- [What you will do]: Each entry, from beginning to end, is to be transcribed verbatim.

Saved data entries:
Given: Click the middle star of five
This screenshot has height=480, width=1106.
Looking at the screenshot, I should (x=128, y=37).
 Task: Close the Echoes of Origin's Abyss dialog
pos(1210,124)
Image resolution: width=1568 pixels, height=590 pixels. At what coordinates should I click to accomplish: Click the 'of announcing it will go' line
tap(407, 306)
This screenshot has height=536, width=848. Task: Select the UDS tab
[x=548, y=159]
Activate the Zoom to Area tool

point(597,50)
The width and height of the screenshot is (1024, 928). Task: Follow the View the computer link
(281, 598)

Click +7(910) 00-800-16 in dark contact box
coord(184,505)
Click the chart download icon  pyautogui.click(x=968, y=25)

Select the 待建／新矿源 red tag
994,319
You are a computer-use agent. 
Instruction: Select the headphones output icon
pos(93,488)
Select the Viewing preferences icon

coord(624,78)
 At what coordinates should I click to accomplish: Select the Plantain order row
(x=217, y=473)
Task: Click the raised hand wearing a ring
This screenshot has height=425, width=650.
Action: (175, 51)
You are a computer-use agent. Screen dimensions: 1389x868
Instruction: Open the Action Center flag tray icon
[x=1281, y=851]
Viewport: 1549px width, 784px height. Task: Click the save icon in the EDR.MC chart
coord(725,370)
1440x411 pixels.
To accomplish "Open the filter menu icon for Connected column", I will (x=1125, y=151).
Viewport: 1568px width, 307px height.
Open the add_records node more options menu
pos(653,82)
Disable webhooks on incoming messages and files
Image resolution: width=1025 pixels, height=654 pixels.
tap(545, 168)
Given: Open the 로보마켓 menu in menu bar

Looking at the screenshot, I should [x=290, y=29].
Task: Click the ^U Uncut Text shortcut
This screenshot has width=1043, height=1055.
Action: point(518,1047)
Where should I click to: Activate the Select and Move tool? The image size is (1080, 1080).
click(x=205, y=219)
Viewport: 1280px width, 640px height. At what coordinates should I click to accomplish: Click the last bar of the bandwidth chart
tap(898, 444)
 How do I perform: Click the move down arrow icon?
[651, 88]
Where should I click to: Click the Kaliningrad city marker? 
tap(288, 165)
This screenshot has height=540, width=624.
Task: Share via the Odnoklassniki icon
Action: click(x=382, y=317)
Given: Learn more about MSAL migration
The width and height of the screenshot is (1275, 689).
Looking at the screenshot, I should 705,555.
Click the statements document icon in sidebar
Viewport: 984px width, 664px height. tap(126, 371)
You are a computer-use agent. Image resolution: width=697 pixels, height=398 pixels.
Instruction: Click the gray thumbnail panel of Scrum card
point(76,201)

- [Response area]:
Given: Click the middle star of five
This screenshot has height=480, width=1106.
Looking at the screenshot, I should (x=128, y=37).
 Task: Close the Echoes of Origin's Abyss dialog
pos(1210,124)
Image resolution: width=1568 pixels, height=590 pixels. At what coordinates should I click to accomplish: Click the 'of announcing it will go' line
tap(407, 306)
This screenshot has height=536, width=848. Task: Select the UDS tab
[x=548, y=159]
Activate the Zoom to Area tool

point(597,50)
The width and height of the screenshot is (1024, 928). Task: Follow the View the computer link
(281, 598)

Click +7(910) 00-800-16 in dark contact box
coord(184,505)
Click the chart download icon  pyautogui.click(x=968, y=25)

Select the 待建／新矿源 red tag
994,319
You are a computer-use agent. 
Instruction: Select the headphones output icon
pos(93,488)
Select the Viewing preferences icon

coord(624,78)
 At what coordinates should I click to accomplish: Select the Plantain order row
(x=217, y=473)
Task: Click the raised hand wearing a ring
This screenshot has height=425, width=650.
Action: (175, 51)
You are a computer-use agent. Screen dimensions: 1389x868
Instruction: Open the Action Center flag tray icon
[x=1281, y=851]
Viewport: 1549px width, 784px height. Task: Click the save icon in the EDR.MC chart
coord(725,370)
1440x411 pixels.
To accomplish "Open the filter menu icon for Connected column", I will (x=1125, y=151).
Viewport: 1568px width, 307px height.
Open the add_records node more options menu
pos(653,82)
Disable webhooks on incoming messages and files
Image resolution: width=1025 pixels, height=654 pixels.
tap(545, 168)
Given: Open the 로보마켓 menu in menu bar

Looking at the screenshot, I should [x=290, y=29].
Task: Click the ^U Uncut Text shortcut
This screenshot has width=1043, height=1055.
Action: point(518,1047)
Where should I click to: Activate the Select and Move tool? The image size is (1080, 1080).
click(x=205, y=219)
Viewport: 1280px width, 640px height. At what coordinates should I click to accomplish: Click the last bar of the bandwidth chart
tap(898, 444)
 How do I perform: Click the move down arrow icon?
[651, 88]
Where should I click to: Click the Kaliningrad city marker? 
tap(288, 165)
This screenshot has height=540, width=624.
Task: Share via the Odnoklassniki icon
Action: click(x=382, y=317)
Given: Learn more about MSAL migration
The width and height of the screenshot is (1275, 689).
Looking at the screenshot, I should 705,555.
Click the statements document icon in sidebar
Viewport: 984px width, 664px height. tap(126, 371)
You are a computer-use agent. Image resolution: width=697 pixels, height=398 pixels.
Instruction: Click the gray thumbnail panel of Scrum card
point(76,201)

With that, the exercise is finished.